[Screenshot grounding data]
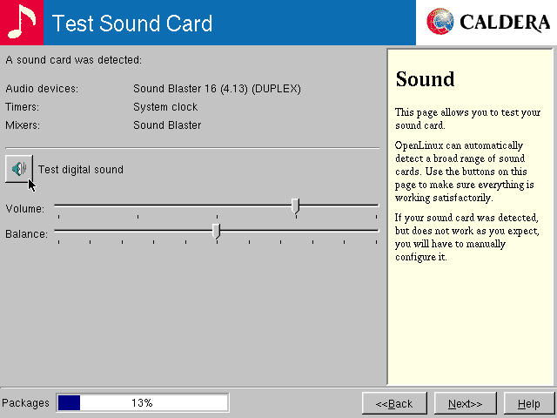
Task: Click the "Sound Blaster 16 (4.13) (DUPLEX)" text
Action: coord(217,89)
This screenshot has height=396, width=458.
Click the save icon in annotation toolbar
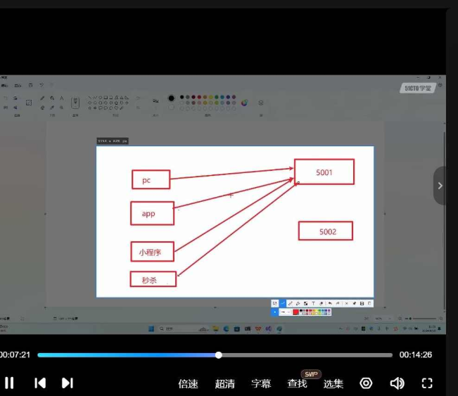coord(362,303)
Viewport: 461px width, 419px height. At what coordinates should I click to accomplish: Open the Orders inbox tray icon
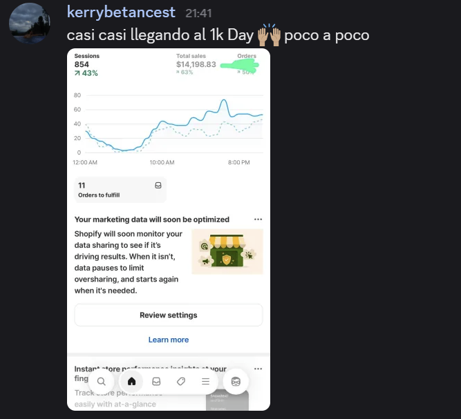coord(156,381)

◆ WHAT YOU HAVE TO DO ◆
Without the pictures, repeat exactly the lines running from the line containing "This screenshot has height=396, width=458." through the end of the data, both ends included.

◆ SOLVED EXERCISE ◆
This screenshot has height=396, width=458.
Click the save icon in annotation toolbar
coord(362,303)
Viewport: 461px width, 419px height. At what coordinates should I click to accomplish: Open the Orders inbox tray icon
coord(156,381)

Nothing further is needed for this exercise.